Leo Steven, the chair of Health PEI, recently wrote a letter entitled “Health PEI completes first successful year of operation.”   The letter itself talks about health care in PEI at a high level and for the most part avoids the challenges that frontline staff face on a day-to-day to basis. One of these challenges is understaffing. The union hears from members regularly about not being able to take time off because of staff shortages, whether we are talking about nurses, social workers or speech language pathologists.  This creates tension within the system as all employees, no matter what profession, require time off to recharge their batteries and return to work energized.  After all, the frontline health care workers are the ones providing care and treatment for Islanders every day. 

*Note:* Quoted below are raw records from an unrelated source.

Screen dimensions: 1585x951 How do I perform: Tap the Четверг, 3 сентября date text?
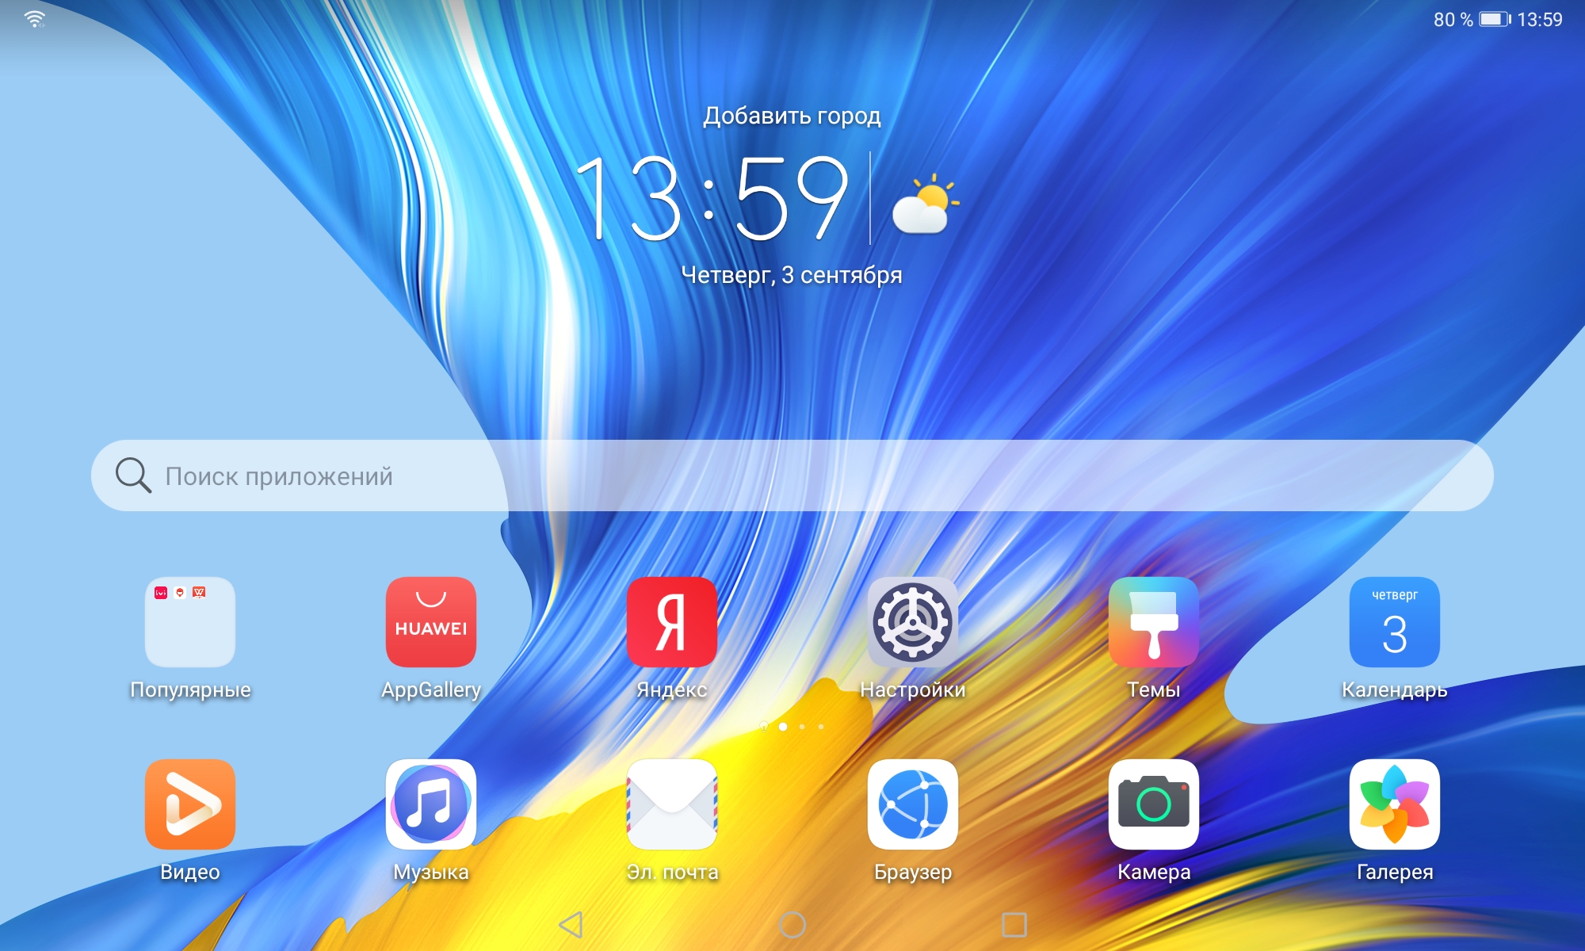[792, 275]
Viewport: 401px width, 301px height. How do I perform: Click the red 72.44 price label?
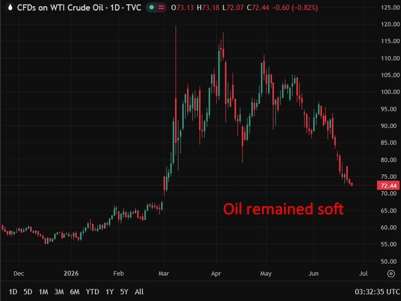tap(388, 185)
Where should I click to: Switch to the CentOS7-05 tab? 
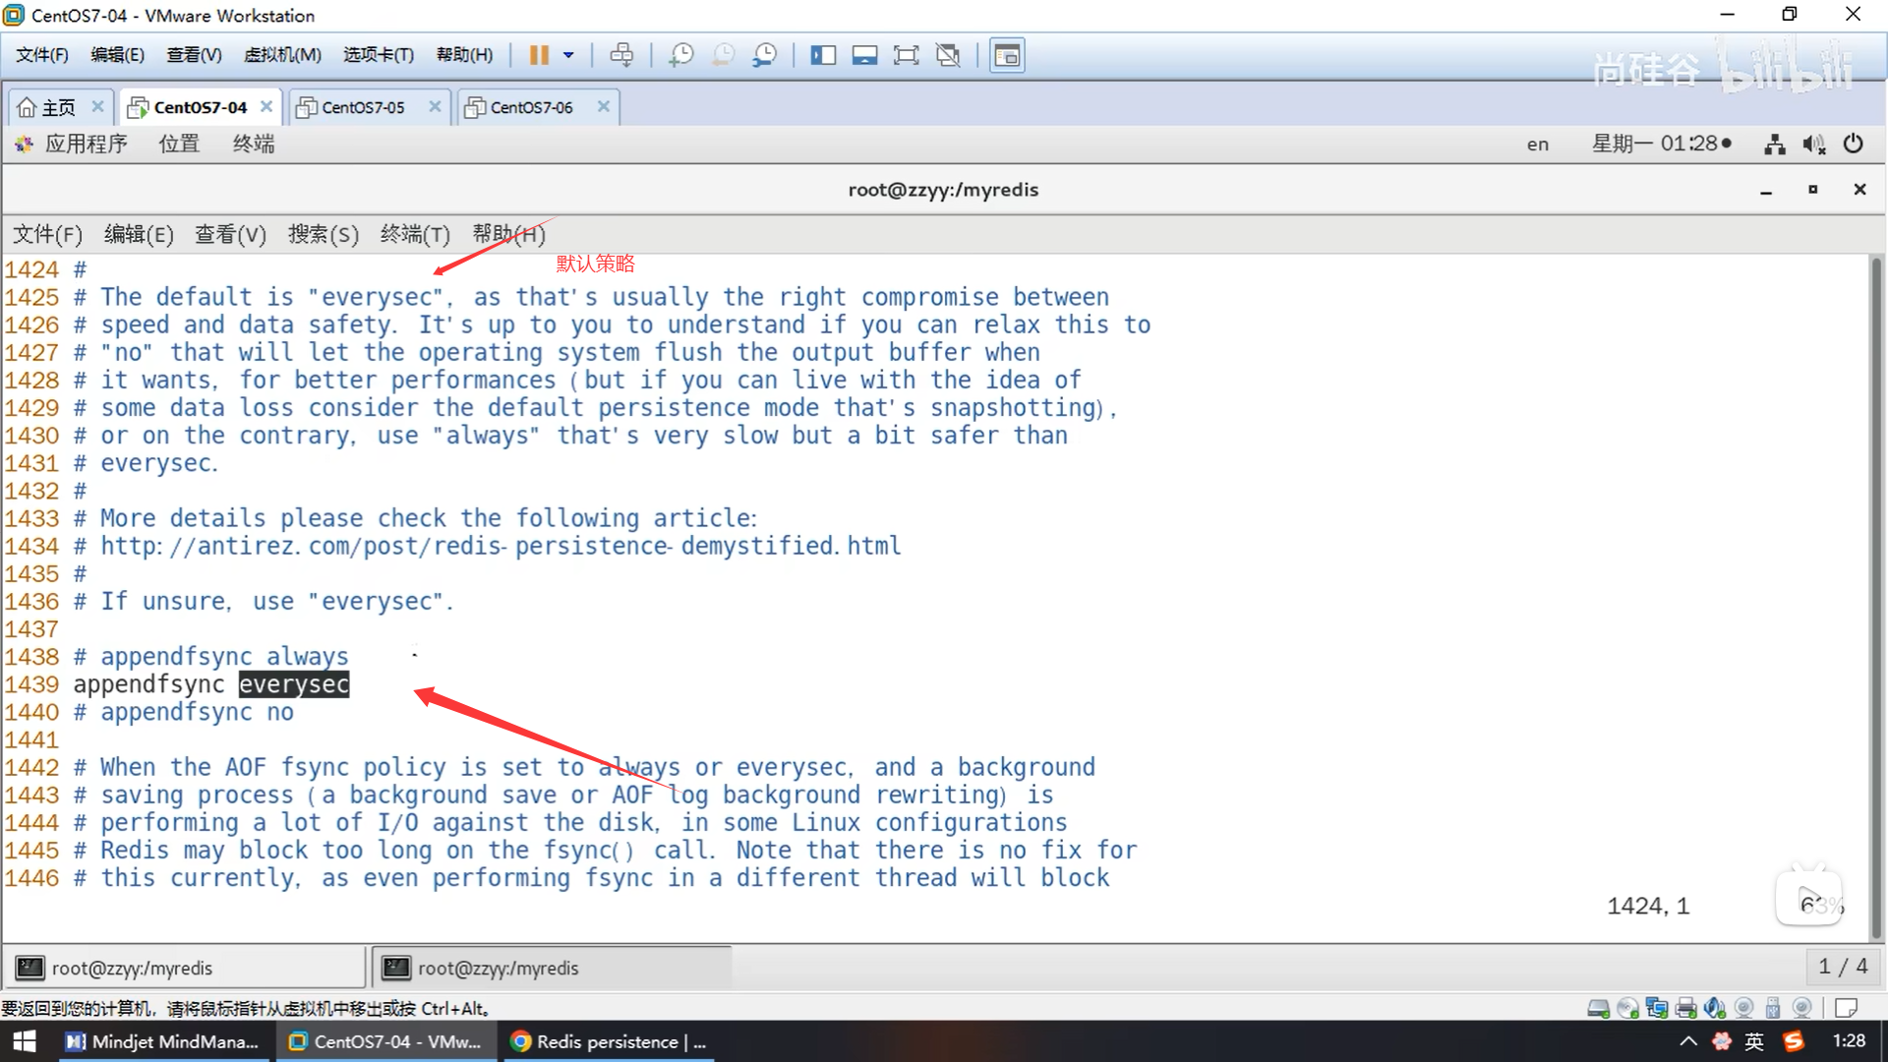[x=362, y=107]

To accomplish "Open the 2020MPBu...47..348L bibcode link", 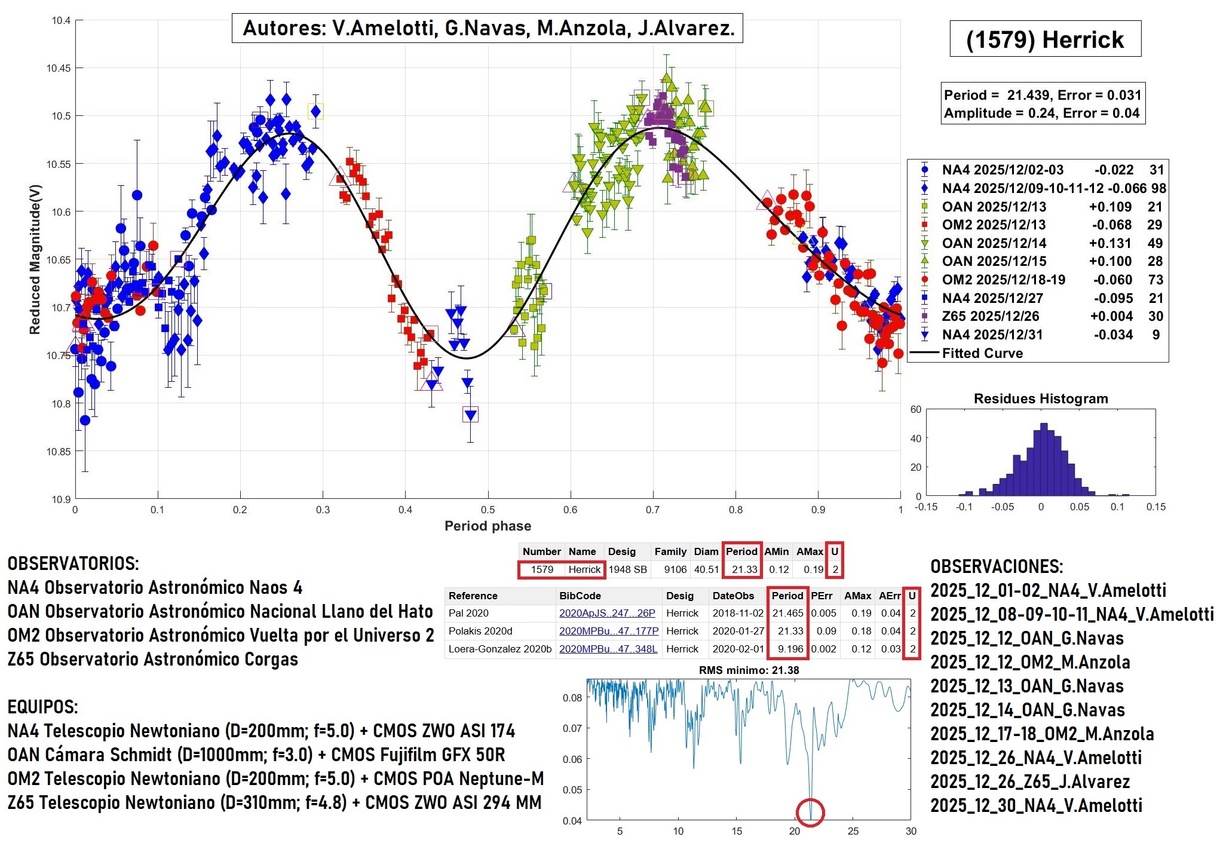I will tap(608, 649).
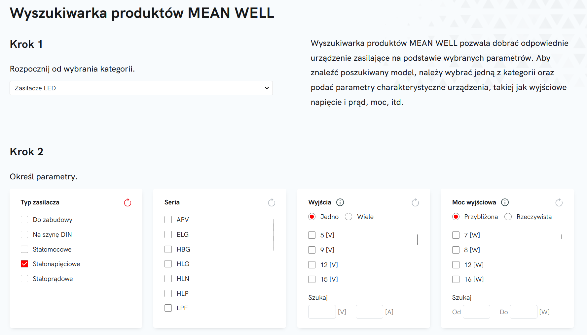Select the Stałoprądowe checkbox
Screen dimensions: 587x335
24,279
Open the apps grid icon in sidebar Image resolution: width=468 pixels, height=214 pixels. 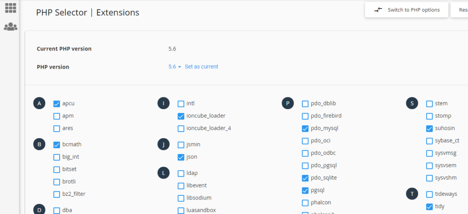[10, 8]
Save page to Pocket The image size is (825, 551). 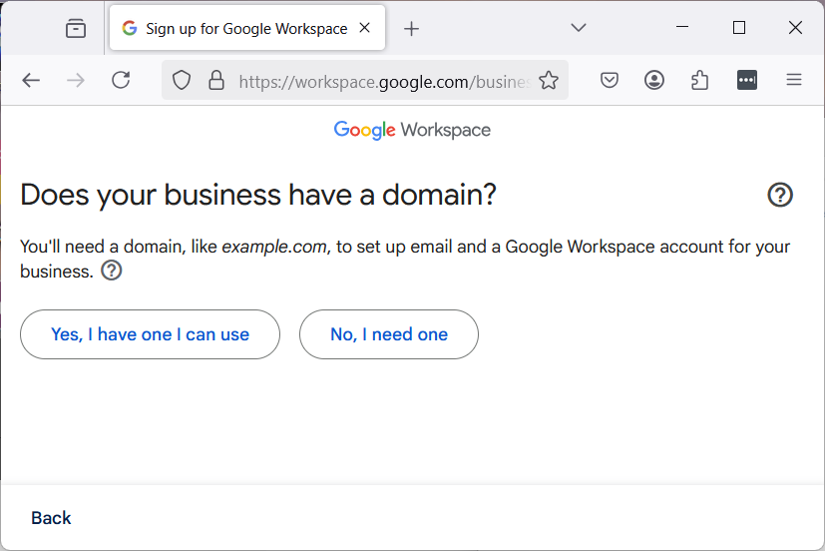click(x=610, y=81)
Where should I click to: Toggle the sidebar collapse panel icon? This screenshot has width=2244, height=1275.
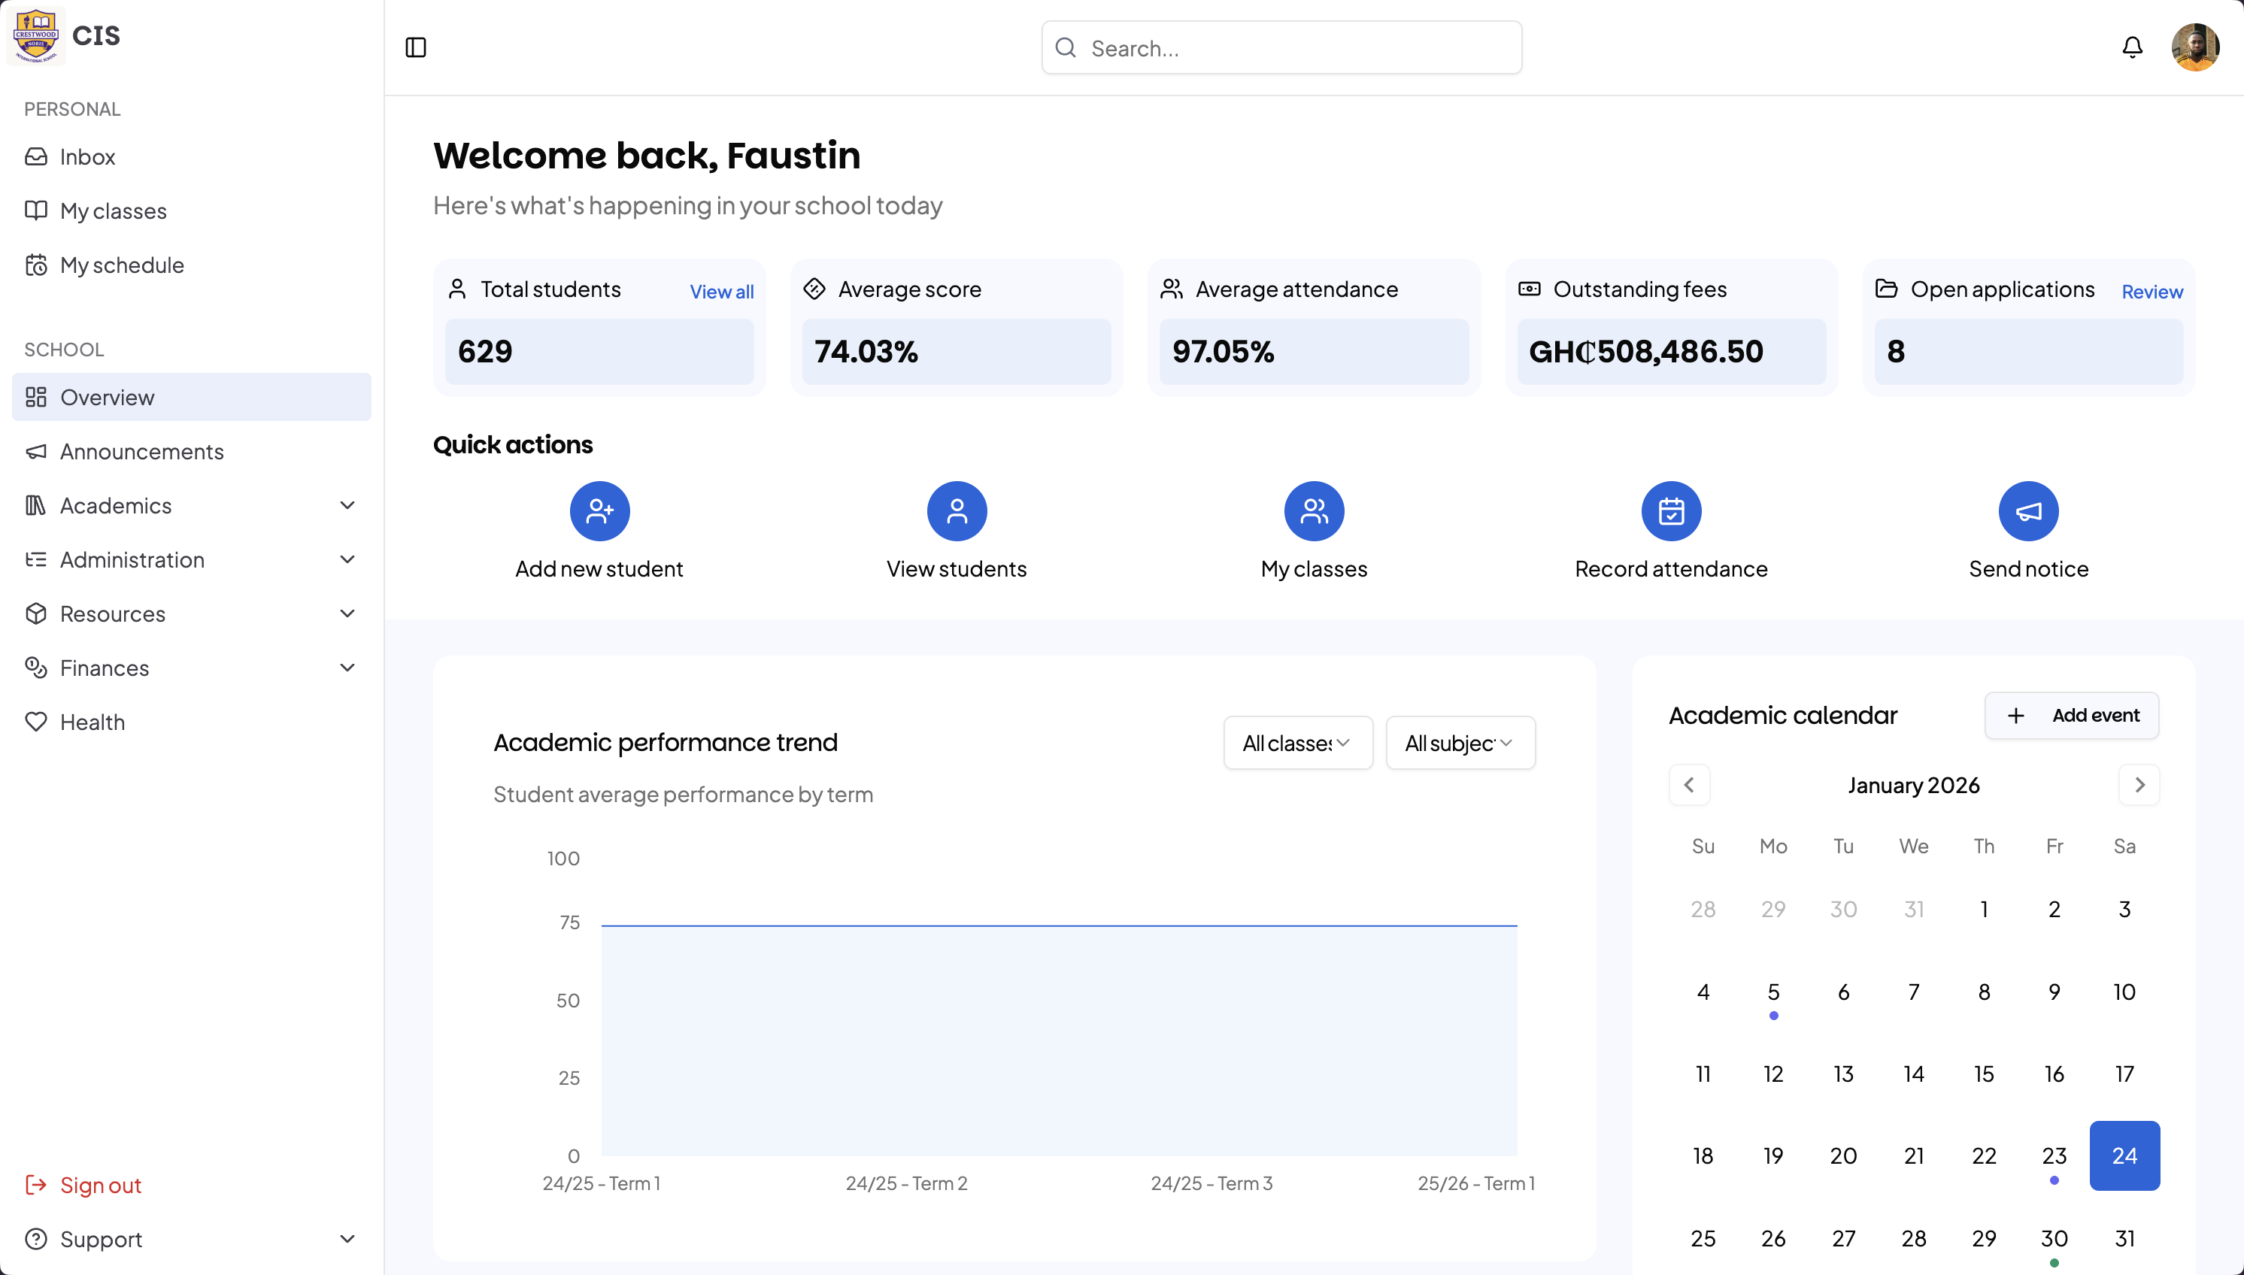pyautogui.click(x=416, y=47)
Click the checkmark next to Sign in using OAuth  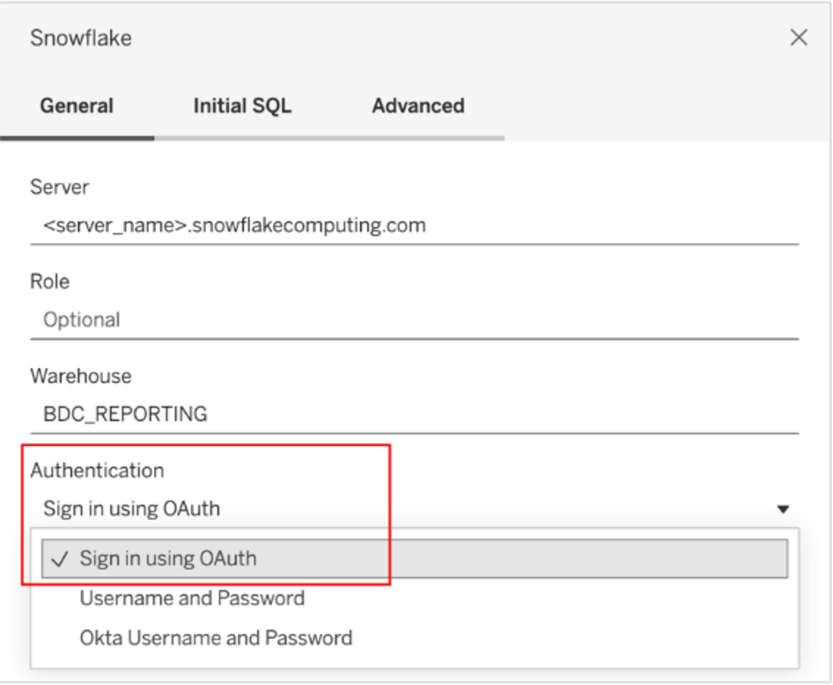(x=60, y=558)
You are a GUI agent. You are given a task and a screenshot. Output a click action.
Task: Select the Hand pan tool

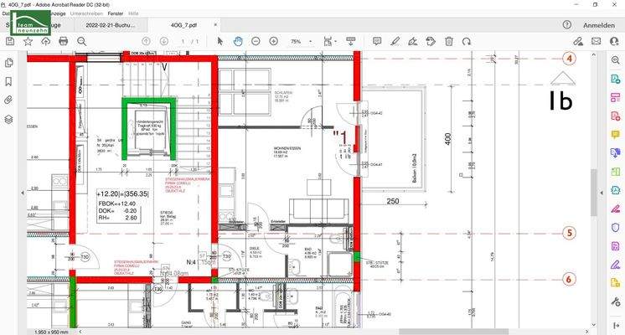(x=238, y=41)
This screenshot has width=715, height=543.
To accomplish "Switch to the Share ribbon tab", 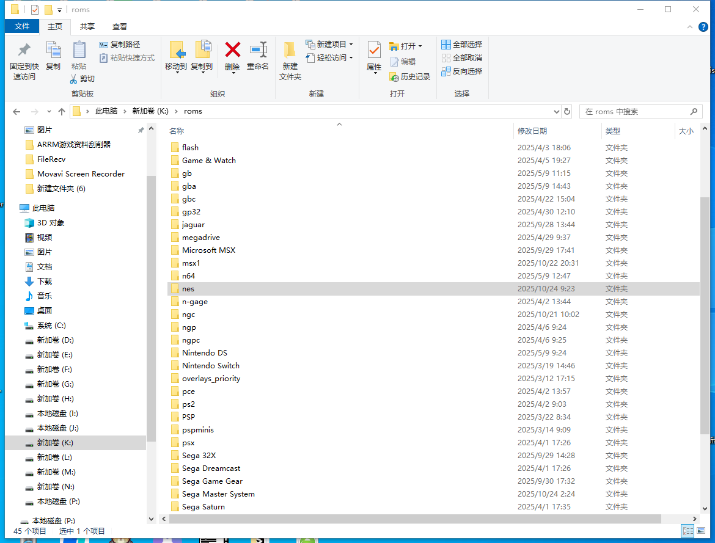I will tap(87, 26).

In regard to the new model of care, the union thinks that Health PEI is on the right track in the sense that the model aims to ensure patients receive quality health care from the best mix of qualified health providers. The  government made the right decision to implement the full scope of practice for Licensed Practical Nurses (LPNs) on Prince Edward Island. Before this, LPNs were not permitted to provide the full range of services that many of them were trained and qualified to deliver. And it is in everyone’s best interest, whether it is the patient or the employer, that health care providers are fully utilized in accordance with their training and capabilities. However, the union’s concern with the new model of care is directed at the planning and implementation of the model itself.  Government has not done their homework in determining staffing needed to successfully launch the new model.  These requirements include necessary education upgrades for LPNs and there have been problems in regard to the availability, access, cost and timelines for this education. Health PEI also should recognize the need to create standardized education for Resident Care Workers (RCWs) in the province.  RCWs in Prince Edward Island are not provided with a consistent training program.  There are four training sites in the province and they do not all share a standardized Resident Care Worker curriculum. 

Health PEI needs to focus more on the people providing health care to Islanders and less on creating the illusion that there aren’t significant human resource challenges. The board needs to focus on creating sustainable recruitment and retention within the health care system.  LPNs require financial support, flexible educational opportunities and sufficient time to complete their necessary upgrades; and RCWs need a standard program of study in PEI and legislation that will include regulations for RCW core competencies.